Life
Rupert Croft-Cooke was born on 20 June 1903, in Edenbridge, Kent,[2] the son of Hubert Bruce Cooke, who worked in the London Stock Exchange, and his wife Lucy, a daughter of Dr. Alfred Taylor,[3] and was educated at Tonbridge School and Wellington College. At the age of seventeen, he was working as a private tutor in Paris. He spent 1923 and 1924 in Buenos Aires, where he founded the journal La Estrella. In 1925 he returned to London and began a career as a freelance journalist and writer, at about this time combining his middle name into his surname. His work appeared in several magazines, including New Writing, Adelphi, and the English Review. In the late 1920s the American magazine Poetry published several of his plays. He was also a radio broadcaster on psychology. In 1929 he became a dealer in antiquarian books, continuing this business until 1931. From 1930 he spent a year in Germany, and in 1931 lectured in English at the Institut Montana Zugerberg in Switzerland.[3] In 1940 he joined the British Army and served in Africa and India until 1946. He later wrote several books about his military experiences. From 1947 to 1953 he was a book reviewer for The Sketch.[4]
Croft-Cooke was homosexual, which brought him into conflict with the laws of his time. In 1953, at a time when the Home Office was seeking to clamp down on homosexuality, he was sent to prison for six months on conviction for acts of indecency. Croft-Cooke and his secretary and companion, Joseph Alexander, had met two Navy cooks, Harold Altoft and Ronald Charles Dennis, in the Fitzroy Tavern near Tottenham Court Road in London, and invited them to spend the weekend at Croft-Cooke's house in Ticehurst, East Sussex. During the weekend it was alleged that they conducted acts of indecency with Croft-Cooke and his secretary. On their way home from the weekend, and in a drunken state, they assaulted a road worker, and a police officer who had come to the scene. They were arrested and agreed to testify against Croft-Cooke in order to be granted immunity from prosecution for the assault charges.[5]

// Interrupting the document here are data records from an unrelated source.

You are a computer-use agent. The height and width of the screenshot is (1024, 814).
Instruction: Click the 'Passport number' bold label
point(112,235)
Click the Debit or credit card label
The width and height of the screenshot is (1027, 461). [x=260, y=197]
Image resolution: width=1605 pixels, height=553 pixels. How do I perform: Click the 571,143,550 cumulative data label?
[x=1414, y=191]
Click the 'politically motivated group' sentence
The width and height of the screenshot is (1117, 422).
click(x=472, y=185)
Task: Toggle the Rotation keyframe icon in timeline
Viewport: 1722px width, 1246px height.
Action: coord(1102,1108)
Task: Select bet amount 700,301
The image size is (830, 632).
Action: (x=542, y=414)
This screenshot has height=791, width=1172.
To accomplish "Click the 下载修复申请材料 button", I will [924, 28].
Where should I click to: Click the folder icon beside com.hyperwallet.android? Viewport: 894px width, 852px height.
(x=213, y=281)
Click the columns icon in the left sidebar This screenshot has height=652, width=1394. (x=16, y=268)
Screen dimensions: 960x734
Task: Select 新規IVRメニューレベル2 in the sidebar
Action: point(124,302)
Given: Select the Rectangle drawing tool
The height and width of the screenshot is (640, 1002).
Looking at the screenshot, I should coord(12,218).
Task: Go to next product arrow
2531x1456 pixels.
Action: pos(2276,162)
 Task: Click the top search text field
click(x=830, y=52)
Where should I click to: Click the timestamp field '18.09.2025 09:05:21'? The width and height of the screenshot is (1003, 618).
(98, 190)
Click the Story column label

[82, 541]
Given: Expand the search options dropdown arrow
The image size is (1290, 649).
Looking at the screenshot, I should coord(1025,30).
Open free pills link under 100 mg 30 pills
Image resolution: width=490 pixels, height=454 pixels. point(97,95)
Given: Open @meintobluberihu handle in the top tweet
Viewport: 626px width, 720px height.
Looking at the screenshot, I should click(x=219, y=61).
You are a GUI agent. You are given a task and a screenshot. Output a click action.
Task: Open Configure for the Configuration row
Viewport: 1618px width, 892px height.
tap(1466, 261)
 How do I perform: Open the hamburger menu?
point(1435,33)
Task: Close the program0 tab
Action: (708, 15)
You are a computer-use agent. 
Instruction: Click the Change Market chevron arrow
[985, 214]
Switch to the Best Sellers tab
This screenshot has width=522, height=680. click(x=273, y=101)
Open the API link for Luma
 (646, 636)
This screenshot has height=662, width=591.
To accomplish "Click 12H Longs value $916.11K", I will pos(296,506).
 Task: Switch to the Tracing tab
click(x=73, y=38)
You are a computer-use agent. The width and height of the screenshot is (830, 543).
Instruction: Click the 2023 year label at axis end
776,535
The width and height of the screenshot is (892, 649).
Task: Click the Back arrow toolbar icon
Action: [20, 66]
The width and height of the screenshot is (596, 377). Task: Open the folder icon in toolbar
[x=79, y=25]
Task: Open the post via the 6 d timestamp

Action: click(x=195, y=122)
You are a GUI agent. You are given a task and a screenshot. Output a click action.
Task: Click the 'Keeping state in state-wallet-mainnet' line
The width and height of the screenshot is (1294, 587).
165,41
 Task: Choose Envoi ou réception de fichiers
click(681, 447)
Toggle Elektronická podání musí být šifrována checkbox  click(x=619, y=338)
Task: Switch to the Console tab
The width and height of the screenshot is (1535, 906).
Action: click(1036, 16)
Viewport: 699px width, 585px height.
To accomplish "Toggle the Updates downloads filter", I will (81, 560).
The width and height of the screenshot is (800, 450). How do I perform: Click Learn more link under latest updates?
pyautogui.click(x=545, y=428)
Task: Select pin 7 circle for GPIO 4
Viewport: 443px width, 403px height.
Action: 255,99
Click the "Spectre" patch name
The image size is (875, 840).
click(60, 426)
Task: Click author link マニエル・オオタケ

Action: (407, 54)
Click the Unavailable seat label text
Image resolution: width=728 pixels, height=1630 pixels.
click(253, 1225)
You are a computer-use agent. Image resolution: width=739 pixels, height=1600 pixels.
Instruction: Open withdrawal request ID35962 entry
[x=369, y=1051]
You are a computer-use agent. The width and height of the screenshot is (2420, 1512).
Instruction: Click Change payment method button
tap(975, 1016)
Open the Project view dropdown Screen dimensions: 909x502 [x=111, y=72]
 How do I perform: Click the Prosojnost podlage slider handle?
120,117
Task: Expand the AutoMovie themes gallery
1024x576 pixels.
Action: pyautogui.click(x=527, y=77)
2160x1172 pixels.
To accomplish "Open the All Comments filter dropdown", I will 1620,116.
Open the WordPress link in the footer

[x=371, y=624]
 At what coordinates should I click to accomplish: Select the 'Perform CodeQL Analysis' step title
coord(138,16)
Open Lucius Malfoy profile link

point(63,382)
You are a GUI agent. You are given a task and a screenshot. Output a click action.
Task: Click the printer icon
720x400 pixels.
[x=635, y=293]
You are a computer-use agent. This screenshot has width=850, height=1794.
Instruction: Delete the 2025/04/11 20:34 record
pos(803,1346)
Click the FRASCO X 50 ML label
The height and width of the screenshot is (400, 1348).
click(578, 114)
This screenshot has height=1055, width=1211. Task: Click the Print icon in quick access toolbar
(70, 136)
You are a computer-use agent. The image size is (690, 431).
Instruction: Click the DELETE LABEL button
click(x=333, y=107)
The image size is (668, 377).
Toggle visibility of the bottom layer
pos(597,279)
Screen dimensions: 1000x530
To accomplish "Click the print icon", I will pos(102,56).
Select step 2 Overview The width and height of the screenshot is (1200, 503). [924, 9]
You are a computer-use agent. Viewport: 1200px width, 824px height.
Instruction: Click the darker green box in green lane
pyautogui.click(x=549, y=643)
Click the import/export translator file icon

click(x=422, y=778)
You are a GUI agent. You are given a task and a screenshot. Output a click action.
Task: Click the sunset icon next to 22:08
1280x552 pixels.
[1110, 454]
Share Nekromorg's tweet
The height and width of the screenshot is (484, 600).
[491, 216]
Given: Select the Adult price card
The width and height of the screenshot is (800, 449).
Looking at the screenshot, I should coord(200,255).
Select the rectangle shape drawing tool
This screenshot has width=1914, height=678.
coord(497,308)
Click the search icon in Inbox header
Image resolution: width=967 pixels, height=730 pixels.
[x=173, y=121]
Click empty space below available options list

The case of Croft-Cooke was discussed by the Committee that produced the Wolfenden report into changing the law on prostitution and homosexuality, specifically by Philip Allen, a civil servant testifying on behalf of the Home Office. Allen described Croft-Cooke and Alexander as attempting to "interfere" with the sailors, who resisted their advances. Michael Graham-Harrison, a junior Home Office civil servant, attempted to correct Allen's rhetorical overreaching, noting that the sailors were "picked up in a place frequented by homosexuals" and arguing that he did "not think anybody could believe for a moment that they did not know what they were going for".[5]
After being convicted, Croft-Cooke was sent to Wormwood Scrubs, and then to Brixton Prison. He later wrote about the entire experience of his arrest and imprisonment along with his views of the British penal system in The Verdict of You All (1955).[6]
A novel by Croft-Cooke's from 1956 formed the basis for the 1957 war film of the same name Seven Thunders. He also wrote for television, including two episodes of Alfred Hitchcock Presents in 1959. He is best known today for the detective stories he wrote under the name of Leo Bruce. His detectives were named Carolus Deene and Sergeant Beef.[7]
After his release from prison in 1954 Croft-Cooke lived until 1968 in Morocco, fearing continued persecution in Britain for homosexuality, before moving on to live in Tunisia, Cyprus, West Germany, and Ireland.[6]
Croft-Cooke returned to England in the 1970s and died in 1979, when he was living at 4, Amira Court, Bourne Avenue, Bournemouth. He left an estate valued at £9,297.[8][4]